Friday, September 24, 2010

Bade at the Naga Market

The morning before the translacion, before the downtown streets were closed, I took an early jaunt to the Naga public market, which was within walking distance from my hotel, being just a couple of blocks away.

I had been to Naga almost exactly three years ago, and the market had been one of our stop-overs then.

My main agenda was the bade, or dried fish (daing), section. I was able to procure some good specimens back then, and I hoped to do the same this year.

Last time I had been able to buy good espada - the small variety, of about four to six inches in length - which was sold for only about a quarter of the price quoted in Pangasinan and La Union.

The third floor of the public market, accessed via a winding stone staircase, used to house the bade section, but it had been gutted by fire. Nowadays bade vendors remain scattered along the roads surrounding the building while repairs are ongoing.

The espada available were longer than I would have preferred, and not of good quality because of the incessant rains. So I decided I'll just have to save money for the espada in Dagupan, the shortest of which could go as high as P1,200/kilo.

But there are a lot of fish endemic to Bicol that are salted and dried to mix with vegetables, particularly ginataan (stewed in coconut cream), which is just about the only way Bicolanos are inclined to cook anything.
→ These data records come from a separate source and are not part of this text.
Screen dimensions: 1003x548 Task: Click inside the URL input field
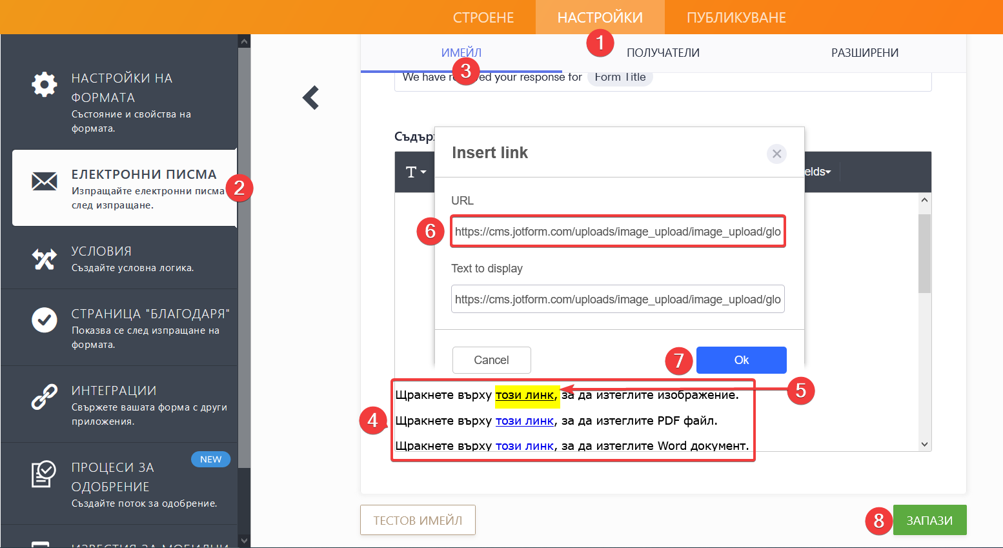pyautogui.click(x=617, y=232)
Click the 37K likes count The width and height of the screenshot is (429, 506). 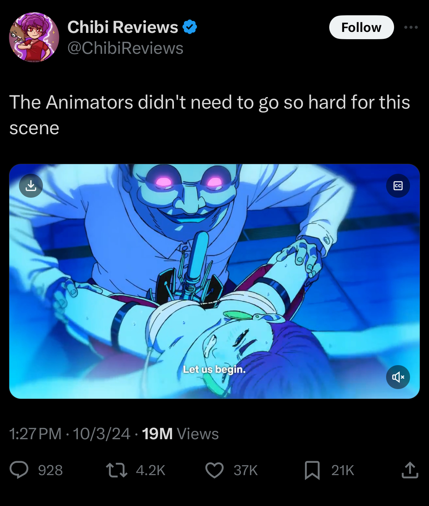(246, 470)
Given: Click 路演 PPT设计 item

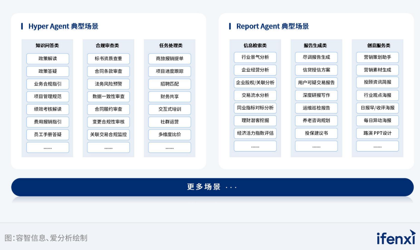Looking at the screenshot, I should [x=377, y=133].
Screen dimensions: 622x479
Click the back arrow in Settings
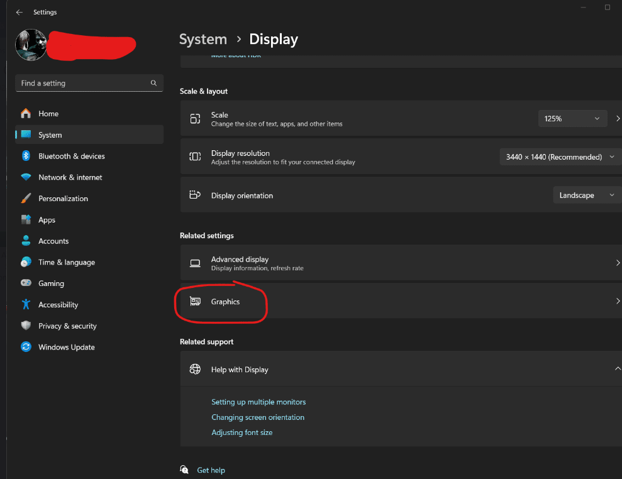point(19,13)
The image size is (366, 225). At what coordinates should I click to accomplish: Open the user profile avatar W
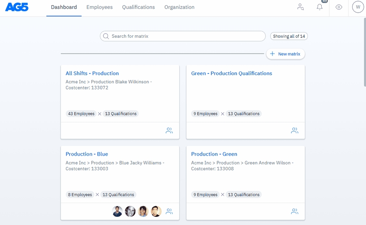tap(358, 7)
I get the impression that Bicolanos swoon over abo (first photo up), a fair-scaled and white-fleshed fish that is sold dried. Particularly since it cannot be found elsewhere, so it induces homesickness for Bicolanos away from home.

Same with this black-skinned species, which is also thick-fleshed, called, and I'm not kidding, new look (pronounced like the English words). I don't know if there are Bicolano words that sound the same as "new" and "look," but the vendor even went to the extent of telling me that the scientific name is Ligate taba, very seriously and with a determinedly poker face, because the fish is very oily. She didn't explain further as to the reproductive capacity of the fish, but I don't know if I had been had.

Unsalted, boneless dilis. The previous two bade were very salty and cannot be eaten with rice for breakfast, as what we usually do with daing or kaling in Pangasinan. But this one's almusal-worthy.

Dried krill that's so red it stands out among all the white to gray monotony of dried fish. It's so red I'm not sure if some food coloring isn't involved.

There's agamang in Pangasinan (bagoong alamang), and guinamos in Iloilo, and there's dinailan in Bicol, salted fresh krill packed and rolled into cylinders, used to flavor, again, ginataan.

They buyer can choose the plastic-packed dinailan, or the traditional ones wrapped in banana leaves.

Among the pasalubong shops I bought pure cocoa tablea balls (roasted and ground cacao beans), and espied unshelled pili nuts sold by the kilo.

And lacquered shells, real ones with the nuts intact inside though inedible, made into keychains, sold by the piece.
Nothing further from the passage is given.